Document extract:
-=-=-=-=-
Chemical communication helps bacteria boost their immune systems


Wednesday, 30 November, 2016

Chemical communication helps bacteria boost their immune systems

Just as humans are susceptible to diseases like influenza and measles, bacteria also need to defend themselves against viruses. Now, research led by the University of Otago has found that bacteria can boost their immune systems by ‘talking’ to each other.

Associate Professor Peter Fineran, leader of the Otago research team, noted that bacteria often reside in close quarters in order to share resources. “However,” he said, “there are also potential drawbacks to community life as high-density bacterial populations are more vulnerable to the spread of viruses — just like people in a crowded bus or a daycare centre.”

While humans have evolved “sophisticated immune systems that enable our bodies to fight the viral infections that render us ill”, said Associate Professor Fineran, bacteria “often possess similar adaptive immunity called CRISPR-Cas systems”. These immune systems create genetic memories of specific past viral infections by taking little snippets of the viruses’ DNA and storing them in memory banks to aid in recognising and destroying future infections.

One of the least understood aspects of the CRISPR-Cas field is how bacteria control the activity of these systems — too much activity can result in an autoimmune-like disease, killing the host cell, but too little activity might allow viruses to wipe out entire bacterial communities. Writing in the journal Molecular Cell, the Otago team revealed that the ability of bacteria to gauge the number of cells in their communities enables them to boost the power of their CRISPR-Cas systems in order to generate the correct outcome.

As explained by Associate Professor Fineran, the bacteria sense the population density by ‘talking’ to each other using a form of chemical communication known as quorum sensing. “The higher the population density, the stronger the communication between cells becomes, which results in greater coordination of immune defences,” he said.

The outcome, said first author Adrian Patterson, is that the bacterial cells pre-emptively elevate their immunity when they are most at risk of a virus spreading through the population. “They both increase their ability to generate new immune memories and strengthen existing immunity by up to 500-fold,” he said.

Dr Simon Jackson, second author of the study, said the researchers have recently made significant advances in understanding how bacterial immune systems function.

“The really exciting part of our most recent discovery is that we predict the communication-based coordination of CRISPR-Cas immunity to be widespread throughout bacterial species,” he said.
-=-=-=-=-
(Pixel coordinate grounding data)
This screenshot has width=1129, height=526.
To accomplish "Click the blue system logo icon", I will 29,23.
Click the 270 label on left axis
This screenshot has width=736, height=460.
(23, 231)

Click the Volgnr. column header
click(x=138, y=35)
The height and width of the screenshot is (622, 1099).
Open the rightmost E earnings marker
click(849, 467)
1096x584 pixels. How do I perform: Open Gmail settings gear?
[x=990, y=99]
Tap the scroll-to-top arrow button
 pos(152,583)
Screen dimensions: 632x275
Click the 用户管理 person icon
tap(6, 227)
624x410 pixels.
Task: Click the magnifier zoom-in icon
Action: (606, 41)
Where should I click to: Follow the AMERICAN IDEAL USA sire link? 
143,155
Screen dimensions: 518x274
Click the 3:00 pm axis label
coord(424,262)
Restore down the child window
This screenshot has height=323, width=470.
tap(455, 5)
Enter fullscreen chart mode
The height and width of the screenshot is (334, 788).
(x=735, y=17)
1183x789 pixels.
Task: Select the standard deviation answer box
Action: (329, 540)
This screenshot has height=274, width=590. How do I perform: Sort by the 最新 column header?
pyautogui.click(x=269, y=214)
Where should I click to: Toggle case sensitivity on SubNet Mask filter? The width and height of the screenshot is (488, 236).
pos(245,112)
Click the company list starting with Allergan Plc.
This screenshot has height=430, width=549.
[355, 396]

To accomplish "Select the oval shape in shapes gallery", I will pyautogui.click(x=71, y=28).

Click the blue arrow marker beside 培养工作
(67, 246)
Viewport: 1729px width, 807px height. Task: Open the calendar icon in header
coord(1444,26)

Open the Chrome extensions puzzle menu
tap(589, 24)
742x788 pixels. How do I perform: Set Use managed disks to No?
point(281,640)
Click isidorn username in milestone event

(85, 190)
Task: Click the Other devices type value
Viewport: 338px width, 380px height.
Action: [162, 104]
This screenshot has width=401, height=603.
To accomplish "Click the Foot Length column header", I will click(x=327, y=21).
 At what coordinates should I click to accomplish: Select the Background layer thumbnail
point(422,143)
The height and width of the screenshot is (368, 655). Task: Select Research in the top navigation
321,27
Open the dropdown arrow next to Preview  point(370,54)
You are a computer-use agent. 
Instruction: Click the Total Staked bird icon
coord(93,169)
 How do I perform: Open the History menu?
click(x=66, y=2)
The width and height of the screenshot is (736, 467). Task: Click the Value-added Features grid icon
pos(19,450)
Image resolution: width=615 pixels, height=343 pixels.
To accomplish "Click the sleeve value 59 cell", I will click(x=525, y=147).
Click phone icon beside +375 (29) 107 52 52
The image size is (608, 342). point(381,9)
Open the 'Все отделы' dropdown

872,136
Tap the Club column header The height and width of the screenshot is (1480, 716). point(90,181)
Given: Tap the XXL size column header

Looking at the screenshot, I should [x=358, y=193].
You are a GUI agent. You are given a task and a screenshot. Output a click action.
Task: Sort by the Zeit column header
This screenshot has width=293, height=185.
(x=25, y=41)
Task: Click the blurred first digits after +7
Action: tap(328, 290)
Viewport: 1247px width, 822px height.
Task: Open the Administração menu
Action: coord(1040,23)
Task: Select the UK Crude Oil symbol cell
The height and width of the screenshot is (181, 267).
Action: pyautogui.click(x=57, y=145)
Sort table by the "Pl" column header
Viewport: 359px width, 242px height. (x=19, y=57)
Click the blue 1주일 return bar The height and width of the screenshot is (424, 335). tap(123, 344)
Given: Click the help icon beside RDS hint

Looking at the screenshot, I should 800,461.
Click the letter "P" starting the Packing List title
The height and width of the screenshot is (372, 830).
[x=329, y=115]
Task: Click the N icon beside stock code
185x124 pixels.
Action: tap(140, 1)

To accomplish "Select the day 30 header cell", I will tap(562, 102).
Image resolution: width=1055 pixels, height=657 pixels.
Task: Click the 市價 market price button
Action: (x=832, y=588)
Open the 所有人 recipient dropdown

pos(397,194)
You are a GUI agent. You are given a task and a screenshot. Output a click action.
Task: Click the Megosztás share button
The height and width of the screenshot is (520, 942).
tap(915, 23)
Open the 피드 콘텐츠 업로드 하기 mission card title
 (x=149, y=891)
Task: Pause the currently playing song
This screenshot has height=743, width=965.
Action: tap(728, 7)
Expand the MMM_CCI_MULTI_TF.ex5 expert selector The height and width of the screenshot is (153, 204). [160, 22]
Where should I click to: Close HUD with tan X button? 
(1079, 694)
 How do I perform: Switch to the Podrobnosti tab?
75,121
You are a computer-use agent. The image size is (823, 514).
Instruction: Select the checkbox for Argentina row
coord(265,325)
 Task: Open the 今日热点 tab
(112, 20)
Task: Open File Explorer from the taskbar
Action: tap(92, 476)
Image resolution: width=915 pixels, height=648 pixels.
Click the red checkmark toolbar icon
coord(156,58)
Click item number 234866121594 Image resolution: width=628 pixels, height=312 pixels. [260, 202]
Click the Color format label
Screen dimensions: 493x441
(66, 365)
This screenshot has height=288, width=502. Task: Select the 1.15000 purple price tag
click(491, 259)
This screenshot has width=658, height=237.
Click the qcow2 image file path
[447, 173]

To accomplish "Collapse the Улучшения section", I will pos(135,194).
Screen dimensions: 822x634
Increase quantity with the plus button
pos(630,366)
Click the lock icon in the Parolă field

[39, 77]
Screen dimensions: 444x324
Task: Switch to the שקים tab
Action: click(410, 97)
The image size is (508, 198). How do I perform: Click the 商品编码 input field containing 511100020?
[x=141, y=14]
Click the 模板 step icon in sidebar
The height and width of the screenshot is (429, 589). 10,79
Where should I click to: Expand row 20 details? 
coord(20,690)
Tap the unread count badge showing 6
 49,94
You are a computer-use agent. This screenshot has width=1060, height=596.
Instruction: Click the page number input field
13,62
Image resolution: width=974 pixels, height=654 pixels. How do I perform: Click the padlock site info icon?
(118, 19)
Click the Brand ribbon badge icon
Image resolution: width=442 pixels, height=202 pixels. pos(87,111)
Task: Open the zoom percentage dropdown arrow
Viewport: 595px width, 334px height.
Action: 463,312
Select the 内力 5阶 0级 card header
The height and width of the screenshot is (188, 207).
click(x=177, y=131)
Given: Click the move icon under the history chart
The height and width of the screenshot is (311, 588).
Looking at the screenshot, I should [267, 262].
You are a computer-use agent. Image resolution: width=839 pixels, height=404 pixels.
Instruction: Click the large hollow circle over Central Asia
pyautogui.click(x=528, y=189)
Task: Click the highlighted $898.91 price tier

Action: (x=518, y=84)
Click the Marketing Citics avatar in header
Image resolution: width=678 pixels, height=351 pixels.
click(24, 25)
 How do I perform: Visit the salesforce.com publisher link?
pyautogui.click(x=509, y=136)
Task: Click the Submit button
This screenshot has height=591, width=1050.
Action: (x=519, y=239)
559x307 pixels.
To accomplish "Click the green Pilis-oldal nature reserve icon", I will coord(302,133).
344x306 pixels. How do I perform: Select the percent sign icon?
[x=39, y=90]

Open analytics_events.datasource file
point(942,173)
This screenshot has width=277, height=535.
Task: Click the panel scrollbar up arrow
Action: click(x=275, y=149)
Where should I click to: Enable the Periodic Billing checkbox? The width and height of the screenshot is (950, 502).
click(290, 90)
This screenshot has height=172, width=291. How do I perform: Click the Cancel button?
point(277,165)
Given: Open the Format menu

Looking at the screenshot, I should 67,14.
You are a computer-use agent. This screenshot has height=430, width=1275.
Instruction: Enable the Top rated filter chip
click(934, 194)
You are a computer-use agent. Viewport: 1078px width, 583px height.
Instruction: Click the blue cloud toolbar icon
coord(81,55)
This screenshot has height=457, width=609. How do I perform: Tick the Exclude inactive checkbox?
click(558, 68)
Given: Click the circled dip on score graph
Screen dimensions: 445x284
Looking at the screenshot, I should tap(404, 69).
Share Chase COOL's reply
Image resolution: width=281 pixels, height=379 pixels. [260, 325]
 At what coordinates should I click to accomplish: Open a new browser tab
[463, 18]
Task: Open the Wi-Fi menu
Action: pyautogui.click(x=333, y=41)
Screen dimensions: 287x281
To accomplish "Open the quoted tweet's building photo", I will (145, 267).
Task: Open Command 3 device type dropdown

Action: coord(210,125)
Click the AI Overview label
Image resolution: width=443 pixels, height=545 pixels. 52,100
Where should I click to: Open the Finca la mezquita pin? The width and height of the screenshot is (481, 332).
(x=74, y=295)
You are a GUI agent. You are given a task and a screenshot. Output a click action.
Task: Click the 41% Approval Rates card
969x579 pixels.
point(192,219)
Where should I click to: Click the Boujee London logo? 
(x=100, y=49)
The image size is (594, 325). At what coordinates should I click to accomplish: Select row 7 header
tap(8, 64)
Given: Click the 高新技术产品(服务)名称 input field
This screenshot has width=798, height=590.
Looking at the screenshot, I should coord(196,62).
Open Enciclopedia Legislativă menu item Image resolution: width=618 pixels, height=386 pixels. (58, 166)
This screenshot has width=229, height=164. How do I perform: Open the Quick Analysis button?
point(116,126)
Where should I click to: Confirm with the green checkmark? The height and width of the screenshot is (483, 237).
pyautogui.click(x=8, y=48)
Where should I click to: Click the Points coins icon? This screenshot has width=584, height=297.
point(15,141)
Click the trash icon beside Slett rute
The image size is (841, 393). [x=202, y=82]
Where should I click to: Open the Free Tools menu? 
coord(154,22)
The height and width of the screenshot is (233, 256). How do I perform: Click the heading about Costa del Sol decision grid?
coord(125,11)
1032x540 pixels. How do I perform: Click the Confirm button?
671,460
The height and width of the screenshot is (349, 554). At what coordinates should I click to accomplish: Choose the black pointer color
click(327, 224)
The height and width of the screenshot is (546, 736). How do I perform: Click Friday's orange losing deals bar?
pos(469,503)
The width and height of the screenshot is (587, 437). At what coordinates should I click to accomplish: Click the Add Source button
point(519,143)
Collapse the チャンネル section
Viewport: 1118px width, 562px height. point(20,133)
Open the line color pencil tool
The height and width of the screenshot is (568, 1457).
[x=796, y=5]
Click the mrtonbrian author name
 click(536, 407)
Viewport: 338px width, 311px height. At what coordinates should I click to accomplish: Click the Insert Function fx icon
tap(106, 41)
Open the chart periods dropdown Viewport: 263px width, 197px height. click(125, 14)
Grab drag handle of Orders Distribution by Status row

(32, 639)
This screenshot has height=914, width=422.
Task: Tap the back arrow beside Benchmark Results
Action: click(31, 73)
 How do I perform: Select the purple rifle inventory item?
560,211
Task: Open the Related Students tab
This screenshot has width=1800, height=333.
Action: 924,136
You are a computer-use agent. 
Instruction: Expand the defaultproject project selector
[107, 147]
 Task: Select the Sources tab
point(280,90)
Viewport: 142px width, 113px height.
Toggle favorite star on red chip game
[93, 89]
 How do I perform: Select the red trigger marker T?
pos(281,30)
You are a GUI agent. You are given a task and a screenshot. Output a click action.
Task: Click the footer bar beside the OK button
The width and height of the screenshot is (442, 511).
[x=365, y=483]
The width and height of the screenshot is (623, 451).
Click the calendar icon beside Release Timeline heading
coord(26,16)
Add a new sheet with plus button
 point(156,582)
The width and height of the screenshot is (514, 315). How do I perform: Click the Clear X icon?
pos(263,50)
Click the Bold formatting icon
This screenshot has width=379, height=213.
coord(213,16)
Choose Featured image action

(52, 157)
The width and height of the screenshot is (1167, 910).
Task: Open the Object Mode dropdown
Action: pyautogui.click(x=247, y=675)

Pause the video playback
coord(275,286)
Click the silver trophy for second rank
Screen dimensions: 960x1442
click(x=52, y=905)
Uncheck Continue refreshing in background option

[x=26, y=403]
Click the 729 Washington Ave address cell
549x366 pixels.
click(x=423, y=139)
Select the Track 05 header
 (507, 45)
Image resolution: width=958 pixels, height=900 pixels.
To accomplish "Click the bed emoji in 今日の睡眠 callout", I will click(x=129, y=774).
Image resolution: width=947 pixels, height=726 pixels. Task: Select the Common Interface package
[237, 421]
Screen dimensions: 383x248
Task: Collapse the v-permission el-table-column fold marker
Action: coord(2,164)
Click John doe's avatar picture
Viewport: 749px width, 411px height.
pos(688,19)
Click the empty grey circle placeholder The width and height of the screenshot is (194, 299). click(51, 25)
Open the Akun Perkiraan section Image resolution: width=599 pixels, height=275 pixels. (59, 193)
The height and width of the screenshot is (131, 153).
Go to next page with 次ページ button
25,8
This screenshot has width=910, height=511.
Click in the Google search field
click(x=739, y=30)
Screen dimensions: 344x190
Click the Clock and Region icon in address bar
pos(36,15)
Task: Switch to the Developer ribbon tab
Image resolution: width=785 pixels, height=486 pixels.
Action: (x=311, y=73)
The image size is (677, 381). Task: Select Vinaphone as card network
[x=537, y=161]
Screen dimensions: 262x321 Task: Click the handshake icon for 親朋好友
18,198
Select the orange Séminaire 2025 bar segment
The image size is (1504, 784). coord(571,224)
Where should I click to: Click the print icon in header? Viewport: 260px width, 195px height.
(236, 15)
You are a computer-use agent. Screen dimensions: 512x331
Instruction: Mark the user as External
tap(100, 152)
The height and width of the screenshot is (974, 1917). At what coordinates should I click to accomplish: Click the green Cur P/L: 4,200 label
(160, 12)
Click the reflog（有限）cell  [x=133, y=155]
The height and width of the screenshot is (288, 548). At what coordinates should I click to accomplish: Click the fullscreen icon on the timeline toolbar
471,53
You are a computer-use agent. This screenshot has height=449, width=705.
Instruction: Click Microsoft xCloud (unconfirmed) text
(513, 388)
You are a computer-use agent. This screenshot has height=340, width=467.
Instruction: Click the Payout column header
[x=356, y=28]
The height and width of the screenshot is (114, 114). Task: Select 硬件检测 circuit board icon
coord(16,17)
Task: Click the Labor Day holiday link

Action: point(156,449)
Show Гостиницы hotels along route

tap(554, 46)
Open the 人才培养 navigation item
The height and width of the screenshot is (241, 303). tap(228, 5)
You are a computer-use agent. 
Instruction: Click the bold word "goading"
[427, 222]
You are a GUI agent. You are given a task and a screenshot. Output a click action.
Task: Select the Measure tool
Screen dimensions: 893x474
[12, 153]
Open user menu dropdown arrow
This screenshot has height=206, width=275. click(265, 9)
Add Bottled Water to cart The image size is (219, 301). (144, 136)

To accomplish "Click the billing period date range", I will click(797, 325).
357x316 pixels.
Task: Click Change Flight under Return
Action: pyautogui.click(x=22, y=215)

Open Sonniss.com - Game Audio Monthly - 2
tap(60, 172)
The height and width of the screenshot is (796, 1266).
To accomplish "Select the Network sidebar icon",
-=-=-=-=-
Exercise 1: According to the article on bacterial immunity, in which journal did the Otago team publish its findings?
Exercise 2: List every person named in the article on bacterial chemical communication.

Problem solution 1: Molecular Cell

Problem solution 2: Associate Professor Peter Fineran, Adrian Patterson, Dr Simon Jackson